### [Exercise prompt]
Write the next part of the account of Devayani and Sharmishtha below, picking up right after its final sentence.

### [Text section]
————————

When Shukra serves as the counsellor of the daitya king Vrishaparvan, Devayani becomes a friend of Sharmishtha, a princess, and the daughter of the daitya king. One day, the two go for a bath in a forest brook, accompanied by their retinue of maids, leaving their clothes on the bank of the stream. While they bathe, Indra manifests himself as a wind, blowing their garments off the banks. In their hurry to retrieve their clothes, the two women don each other's saris. A quarrel ensues between the friends, and insults are exchanged regarding each other's fathers. In the ensuing quarrel, Sharmishtha and her maids throw Devayani into a well, leaving her for dead. Devayani is rescued by Yayati, a king of the Chandravamsha dynasty, who enquires regarding her identity, and returns to his kingdom. Devayani sends Ghurnika, her maid, to her father, conveying the news of her quarrel and dire circumstances. Shukra is furious with Vrishaparvan, and settles down in the forest with his daughter. When the daitya king begs for the acharya's forgiveness in person, Shukra demands that one thousand servants, along with Sharmishtha, are required to serve Devayani as an apology. Fearing the sage's wrath, the king concedes, and sends his daughter and one thousand women to serve Devayani in the forest.

————————

### [Listed entries]

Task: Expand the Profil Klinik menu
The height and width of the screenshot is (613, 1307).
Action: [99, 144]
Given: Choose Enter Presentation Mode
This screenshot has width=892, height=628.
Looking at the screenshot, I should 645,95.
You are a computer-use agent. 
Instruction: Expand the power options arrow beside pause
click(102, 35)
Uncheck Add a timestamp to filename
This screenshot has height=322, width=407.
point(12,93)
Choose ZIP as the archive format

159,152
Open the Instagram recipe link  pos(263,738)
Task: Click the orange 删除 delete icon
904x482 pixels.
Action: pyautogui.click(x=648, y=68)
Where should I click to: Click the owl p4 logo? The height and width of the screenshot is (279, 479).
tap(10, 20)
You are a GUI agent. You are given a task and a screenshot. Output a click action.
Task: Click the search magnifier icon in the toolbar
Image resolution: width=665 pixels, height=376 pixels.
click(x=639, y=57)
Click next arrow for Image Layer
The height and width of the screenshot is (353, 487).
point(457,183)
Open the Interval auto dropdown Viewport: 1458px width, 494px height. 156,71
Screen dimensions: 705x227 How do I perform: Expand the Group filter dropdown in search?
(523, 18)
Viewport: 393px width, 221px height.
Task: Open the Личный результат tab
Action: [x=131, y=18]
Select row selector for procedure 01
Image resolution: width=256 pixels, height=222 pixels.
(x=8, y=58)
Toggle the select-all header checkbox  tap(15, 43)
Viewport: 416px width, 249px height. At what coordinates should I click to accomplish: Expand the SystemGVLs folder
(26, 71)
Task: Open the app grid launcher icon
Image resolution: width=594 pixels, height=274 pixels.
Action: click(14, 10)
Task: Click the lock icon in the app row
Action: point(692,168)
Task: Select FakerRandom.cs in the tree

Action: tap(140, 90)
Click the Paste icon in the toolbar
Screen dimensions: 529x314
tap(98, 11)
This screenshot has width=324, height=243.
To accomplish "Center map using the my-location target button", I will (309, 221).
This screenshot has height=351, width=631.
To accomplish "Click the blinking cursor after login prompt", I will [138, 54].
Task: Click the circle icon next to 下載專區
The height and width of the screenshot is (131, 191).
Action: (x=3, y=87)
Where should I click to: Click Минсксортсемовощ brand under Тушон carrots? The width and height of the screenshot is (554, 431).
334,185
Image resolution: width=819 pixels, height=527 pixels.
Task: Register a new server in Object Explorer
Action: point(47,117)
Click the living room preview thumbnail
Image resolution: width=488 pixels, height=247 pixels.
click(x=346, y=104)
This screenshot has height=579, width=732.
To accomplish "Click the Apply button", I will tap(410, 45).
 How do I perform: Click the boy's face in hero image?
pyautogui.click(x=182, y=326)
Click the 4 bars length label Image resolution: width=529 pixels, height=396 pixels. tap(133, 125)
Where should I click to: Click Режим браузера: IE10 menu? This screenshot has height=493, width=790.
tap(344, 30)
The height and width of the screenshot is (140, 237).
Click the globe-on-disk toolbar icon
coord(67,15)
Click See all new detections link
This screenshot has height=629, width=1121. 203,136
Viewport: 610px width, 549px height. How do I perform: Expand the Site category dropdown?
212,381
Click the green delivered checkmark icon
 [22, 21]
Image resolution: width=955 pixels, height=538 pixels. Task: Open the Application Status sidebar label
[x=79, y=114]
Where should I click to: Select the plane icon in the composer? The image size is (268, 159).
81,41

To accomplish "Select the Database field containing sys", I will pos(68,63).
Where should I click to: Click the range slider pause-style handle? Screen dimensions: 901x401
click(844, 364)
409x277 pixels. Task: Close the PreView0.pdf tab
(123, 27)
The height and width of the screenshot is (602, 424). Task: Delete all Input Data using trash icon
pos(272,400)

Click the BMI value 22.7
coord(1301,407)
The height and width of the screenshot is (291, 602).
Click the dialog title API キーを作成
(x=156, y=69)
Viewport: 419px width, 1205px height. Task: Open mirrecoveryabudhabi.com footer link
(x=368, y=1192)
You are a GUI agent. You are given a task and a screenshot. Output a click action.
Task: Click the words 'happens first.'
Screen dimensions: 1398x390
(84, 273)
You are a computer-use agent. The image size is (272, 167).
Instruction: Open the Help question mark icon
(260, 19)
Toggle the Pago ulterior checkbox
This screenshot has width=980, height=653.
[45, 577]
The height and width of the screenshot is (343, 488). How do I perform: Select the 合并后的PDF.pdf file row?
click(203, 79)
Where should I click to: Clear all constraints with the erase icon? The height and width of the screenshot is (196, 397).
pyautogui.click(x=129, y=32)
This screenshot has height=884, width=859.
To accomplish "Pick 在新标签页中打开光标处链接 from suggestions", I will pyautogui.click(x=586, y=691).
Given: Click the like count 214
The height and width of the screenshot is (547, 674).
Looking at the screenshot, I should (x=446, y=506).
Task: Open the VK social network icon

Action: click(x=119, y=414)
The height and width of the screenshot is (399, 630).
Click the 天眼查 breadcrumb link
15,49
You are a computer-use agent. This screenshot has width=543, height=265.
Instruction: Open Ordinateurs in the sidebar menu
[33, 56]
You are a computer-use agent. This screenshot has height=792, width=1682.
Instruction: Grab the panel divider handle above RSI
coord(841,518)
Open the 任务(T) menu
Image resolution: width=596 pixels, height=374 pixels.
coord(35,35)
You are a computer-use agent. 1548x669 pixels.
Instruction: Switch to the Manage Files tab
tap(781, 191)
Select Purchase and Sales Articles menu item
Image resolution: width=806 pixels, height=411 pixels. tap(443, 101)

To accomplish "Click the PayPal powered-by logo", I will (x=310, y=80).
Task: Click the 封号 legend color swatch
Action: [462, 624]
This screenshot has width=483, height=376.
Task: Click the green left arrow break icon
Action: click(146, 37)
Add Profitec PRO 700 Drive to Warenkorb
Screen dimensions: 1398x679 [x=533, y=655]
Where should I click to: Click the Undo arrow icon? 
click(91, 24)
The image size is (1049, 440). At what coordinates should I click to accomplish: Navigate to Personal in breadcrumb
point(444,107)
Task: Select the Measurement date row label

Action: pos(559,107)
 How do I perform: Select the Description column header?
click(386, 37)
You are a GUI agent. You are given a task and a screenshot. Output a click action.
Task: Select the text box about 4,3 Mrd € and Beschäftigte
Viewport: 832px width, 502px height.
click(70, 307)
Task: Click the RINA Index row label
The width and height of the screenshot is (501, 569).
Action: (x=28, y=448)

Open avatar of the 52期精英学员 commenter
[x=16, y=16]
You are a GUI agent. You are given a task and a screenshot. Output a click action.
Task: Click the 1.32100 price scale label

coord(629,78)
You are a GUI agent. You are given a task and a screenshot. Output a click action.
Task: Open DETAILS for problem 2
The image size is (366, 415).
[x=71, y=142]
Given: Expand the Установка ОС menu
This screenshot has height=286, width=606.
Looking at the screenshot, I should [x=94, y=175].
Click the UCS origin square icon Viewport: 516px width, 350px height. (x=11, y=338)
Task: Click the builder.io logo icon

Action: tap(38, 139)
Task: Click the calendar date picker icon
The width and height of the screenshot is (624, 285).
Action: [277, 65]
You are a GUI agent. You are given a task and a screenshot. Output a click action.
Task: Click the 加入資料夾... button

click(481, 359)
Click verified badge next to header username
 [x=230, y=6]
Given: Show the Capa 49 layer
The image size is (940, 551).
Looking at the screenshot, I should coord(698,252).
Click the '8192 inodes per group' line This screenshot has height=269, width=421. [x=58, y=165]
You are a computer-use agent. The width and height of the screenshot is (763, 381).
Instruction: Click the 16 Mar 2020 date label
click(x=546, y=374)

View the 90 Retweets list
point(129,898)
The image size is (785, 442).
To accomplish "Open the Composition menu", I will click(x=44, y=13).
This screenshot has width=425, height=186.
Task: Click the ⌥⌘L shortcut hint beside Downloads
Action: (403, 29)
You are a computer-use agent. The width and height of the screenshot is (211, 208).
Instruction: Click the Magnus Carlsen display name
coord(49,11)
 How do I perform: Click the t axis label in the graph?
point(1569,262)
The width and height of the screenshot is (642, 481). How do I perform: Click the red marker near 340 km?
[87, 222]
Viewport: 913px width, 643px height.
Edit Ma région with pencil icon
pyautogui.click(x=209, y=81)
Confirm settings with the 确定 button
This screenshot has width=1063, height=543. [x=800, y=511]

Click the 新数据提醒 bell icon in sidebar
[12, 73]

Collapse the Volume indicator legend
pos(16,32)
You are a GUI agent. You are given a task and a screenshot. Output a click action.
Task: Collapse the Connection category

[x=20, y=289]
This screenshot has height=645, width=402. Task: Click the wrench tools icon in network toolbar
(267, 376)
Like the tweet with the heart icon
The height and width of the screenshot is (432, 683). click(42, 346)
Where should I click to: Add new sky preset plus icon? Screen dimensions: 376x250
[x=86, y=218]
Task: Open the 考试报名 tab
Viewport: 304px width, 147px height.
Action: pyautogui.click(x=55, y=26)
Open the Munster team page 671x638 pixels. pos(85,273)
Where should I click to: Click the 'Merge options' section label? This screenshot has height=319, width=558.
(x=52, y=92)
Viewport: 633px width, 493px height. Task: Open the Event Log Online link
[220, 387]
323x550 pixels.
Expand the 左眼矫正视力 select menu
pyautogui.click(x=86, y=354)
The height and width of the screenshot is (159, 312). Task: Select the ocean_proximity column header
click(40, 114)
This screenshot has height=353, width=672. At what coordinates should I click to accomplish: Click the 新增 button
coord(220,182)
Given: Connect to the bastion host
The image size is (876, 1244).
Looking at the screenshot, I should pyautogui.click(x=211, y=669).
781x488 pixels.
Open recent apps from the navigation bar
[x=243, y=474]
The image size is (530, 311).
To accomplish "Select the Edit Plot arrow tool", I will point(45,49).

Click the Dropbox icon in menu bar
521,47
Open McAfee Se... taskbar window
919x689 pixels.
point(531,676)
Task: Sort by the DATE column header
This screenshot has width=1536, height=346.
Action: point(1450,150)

————————

### [Your response]
After a period of time, Devayani returns to the same forest, along with Sharmishtha and her other servants. Yayati comes to the spot for hunting, and they meet again. The king and the Brahmana's daughter fall in love, and so the former asks for Devayani's hand from Shukra, as was custom. Shukra offers his consent readily, but warns Yayati that he is not to have nuptial relations with Sharmishtha. Yayati marries Devayani, and looks after her well in his palace.

Yayati sires two sons, Yadu and Turvasu, with Devayani. Unbeknownst to her, he secretly engages in an affair with Sharmishta as well, and has three sons by her: Druhyu, Anudruhyu, and Puru. When Devayani learns of her husband's infidelity, she leaves him, and returns to her father's place. Shukra curses his son-in-law with premature old age. However, upon hearing Yayati's pleas, he agrees to alter it so that Yayati could swap his old age with the youth of any of his young sons. Yayati swaps his youth with his fifth son, Puru. After a thousand years of enjoying his sensuous youth with his two wives, he receives the curse back from his son, and retires to the forest with Devayani and Sharmishtha.